▶ **Trecho**
-----
O presidente dos Estados Unidos, Joe Biden, chega amanhã a Tel Aviv para uma visita difícil, com dois objetivos talvez inconciliáveis: reafirmar o apoio inabalável dos Estados Unidos a Israel, após os ataques do Hamas em 7 de outubro passado, e ao mesmo tempo evitar que o governo de Benjamin Netanyahu desencadeie uma ofensiva total em Gaza, o que causaria um massacre sem precedentes de civis palestinos. Há dias os habitantes de Gaza vêm morrendo aos milhares sob os bombardeios israelenses e estão à beira do esgotamento, sem mais água, comida e combustível para os geradores dos hospitais, que estão lotados de feridos e corpos para enterrar. Segundo a Al Jazeera, mais de 2800 palestinos foram mortos e quase 11 mil ficaram feridos nos ataques israelenses até a última segunda-feira, e esse número está aumentando a cada hora. A invasão e ocupação de Gaza por Israel, para pôr fim de uma vez por todas ao Hamas, como anunciado por Netanyahu, arriscaria explodir o Oriente Médio inteiro, envolvendo de alguma forma na guerra tanto os países vizinhos imediatos (Líbano, Egito, Jordânia, Síria) quanto as outras potências regionais (Irã e Arábia Saudita).
-----
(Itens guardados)
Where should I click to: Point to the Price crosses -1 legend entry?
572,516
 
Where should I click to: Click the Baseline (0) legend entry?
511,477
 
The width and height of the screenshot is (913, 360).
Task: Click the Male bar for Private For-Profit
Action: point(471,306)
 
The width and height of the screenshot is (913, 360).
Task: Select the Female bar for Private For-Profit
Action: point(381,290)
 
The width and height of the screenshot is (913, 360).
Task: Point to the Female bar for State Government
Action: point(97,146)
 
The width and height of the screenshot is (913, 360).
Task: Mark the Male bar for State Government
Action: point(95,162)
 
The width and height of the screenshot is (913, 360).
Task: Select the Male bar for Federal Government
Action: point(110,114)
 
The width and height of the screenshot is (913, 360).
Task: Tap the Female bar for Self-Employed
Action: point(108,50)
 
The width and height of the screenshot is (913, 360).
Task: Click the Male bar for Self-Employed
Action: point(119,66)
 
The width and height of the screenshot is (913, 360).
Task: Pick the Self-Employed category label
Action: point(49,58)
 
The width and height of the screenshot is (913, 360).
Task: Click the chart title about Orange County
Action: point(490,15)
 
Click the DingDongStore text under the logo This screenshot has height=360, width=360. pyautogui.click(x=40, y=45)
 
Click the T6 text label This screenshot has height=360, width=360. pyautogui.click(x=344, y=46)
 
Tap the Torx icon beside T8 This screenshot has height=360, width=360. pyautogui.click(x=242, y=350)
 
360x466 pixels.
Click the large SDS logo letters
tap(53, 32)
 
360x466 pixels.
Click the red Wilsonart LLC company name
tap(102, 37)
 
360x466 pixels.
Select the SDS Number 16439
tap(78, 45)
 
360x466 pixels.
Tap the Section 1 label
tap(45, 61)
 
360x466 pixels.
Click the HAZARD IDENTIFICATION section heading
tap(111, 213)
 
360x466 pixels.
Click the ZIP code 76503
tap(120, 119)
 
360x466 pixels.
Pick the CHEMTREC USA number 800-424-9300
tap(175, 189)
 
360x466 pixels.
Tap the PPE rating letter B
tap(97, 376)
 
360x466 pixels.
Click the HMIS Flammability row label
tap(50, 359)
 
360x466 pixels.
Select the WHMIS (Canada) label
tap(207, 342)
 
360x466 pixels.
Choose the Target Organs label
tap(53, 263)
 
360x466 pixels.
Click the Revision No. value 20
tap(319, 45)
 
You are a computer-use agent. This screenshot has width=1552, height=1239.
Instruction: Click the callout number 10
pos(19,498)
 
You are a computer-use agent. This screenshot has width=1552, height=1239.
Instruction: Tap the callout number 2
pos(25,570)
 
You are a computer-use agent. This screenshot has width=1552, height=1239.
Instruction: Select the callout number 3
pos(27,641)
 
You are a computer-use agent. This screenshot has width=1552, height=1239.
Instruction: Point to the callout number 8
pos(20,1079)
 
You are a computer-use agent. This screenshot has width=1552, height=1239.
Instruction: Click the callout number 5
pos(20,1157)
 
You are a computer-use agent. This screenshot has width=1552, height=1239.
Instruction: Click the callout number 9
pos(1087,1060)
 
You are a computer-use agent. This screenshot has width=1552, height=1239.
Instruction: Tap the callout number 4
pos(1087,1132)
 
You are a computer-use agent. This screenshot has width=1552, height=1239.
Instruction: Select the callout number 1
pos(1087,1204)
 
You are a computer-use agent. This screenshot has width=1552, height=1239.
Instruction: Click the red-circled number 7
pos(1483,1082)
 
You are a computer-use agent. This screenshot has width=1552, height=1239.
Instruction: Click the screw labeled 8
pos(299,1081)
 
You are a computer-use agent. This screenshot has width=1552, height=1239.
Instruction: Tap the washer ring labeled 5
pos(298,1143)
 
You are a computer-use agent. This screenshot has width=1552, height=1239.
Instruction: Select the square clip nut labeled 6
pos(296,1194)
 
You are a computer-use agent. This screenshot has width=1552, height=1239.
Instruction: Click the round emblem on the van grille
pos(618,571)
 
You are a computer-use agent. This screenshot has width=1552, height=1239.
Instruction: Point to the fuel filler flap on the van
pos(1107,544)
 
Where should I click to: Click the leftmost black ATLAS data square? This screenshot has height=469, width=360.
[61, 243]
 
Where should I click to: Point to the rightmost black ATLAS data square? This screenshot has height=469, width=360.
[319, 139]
-----
▶ **Objetivo declarado A**
Diga se cada afirmação abaixo está de acordo com o trecho sobre a visita de Biden a Israel. Responda sim ou não e cite as palavras exatas do trecho que decidem cada caso: (i) Joe Biden chega a Tel Aviv amanhã. (ii) Segundo a Al Jazeera, mais de 11 mil palestinos foram mortos. (iii) Os hospitais de Gaza ainda dispõem de combustível para os geradores.
▶ **Objetivo declarado B**
Liste todos os países que o trecho aponta como vizinhos imediatos ou como outras potências regionais que poderiam se envolver na guerra.

▶ **Resposta completa A**
(i) Sim: "O presidente dos Estados Unidos, Joe Biden, chega amanhã a Tel Aviv".
(ii) Não: "mais de 2800 palestinos foram mortos e quase 11 mil ficaram feridos".
(iii) Não: "sem mais água, comida e combustível para os geradores dos hospitais".

▶ **Resposta completa B**
Líbano, Egito, Jordânia, Síria, Irã e Arábia Saudita.